#### [Soal Latihan]
**1)** Sebutkan semua dasar penggolongan jenis wacana yang tercantum dalam daftar tujuan di awal kutipan bacaan.
**2)** Tuliskan kembali tanpa perubahan bagian kutipan bacaan mulai dari "1.      Menjelaskan jenis" hingga dan termasuk "wacana berdasarkan eksistensinya.".

1.      Menjelaskan jenis wacana berdasarkan acuannya.
2.      Menjelaskan jenis wacana berdasarkan bentuk penyajiannya.
3.      Menjelaskan jenis wacana berdasarkan saluran komunikasinya.
4.      Menjelaskan jenis wacana berdasarkan fungsi bahasa.
5.      Menjelaskan jenis wacana berdasarkan peserta komunikasi.
6.      Menjelaskan jenis wacana berdasarkan eksistensinya.
7.      Menjelaskan jenis wacana berdasarkan bahasa yang digunakan.

A. Uraian Materi

1. Keragaman Jenis Wacana
Berbahasa adalah menyampaikan suatu ide atau pikiran kepada orang lain. Manusia menggunakan bahasa sebagai alat untuk berkomunikasi tanpa memandangnya  sebagai media yang terperinci dalam bentuk bunyi, frasa, atau pun kalimat. Manusia menggunakan bahasa dalam wujud kalimat yang saling berkaitan. Kalimat pertama menyebabkan timbulnya kalimat kedua; kalimat kedua menjadi acuan kalimat ketiga; kalimat ketiga mengacu kembali ke kalimat pertama, demikan seterusnya. Rentetan kalimat yang berkaitan, sehingga terbentuklah makna yang serasi di antara kalimat itu; atau rentetan kalimat yang menghubungkan proposisi yang satu dengan proposisi yang lain membentuk satu kesatuan dinamakan wacana (Anton M. Moeliono, et al, 1988: 34 dan 334).

#### [Baris Data]

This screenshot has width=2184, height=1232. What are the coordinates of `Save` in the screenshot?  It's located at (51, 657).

#### [Jawaban Akhir]
**1)**
1. Acuannya
2. Bentuk penyajiannya
3. Saluran komunikasinya
4. Fungsi bahasa
5. Peserta komunikasi
6. Eksistensinya
7. Bahasa yang digunakan

**2)**
1.      Menjelaskan jenis wacana berdasarkan acuannya.
2.      Menjelaskan jenis wacana berdasarkan bentuk penyajiannya.
3.      Menjelaskan jenis wacana berdasarkan saluran komunikasinya.
4.      Menjelaskan jenis wacana berdasarkan fungsi bahasa.
5.      Menjelaskan jenis wacana berdasarkan peserta komunikasi.
6.      Menjelaskan jenis wacana berdasarkan eksistensinya.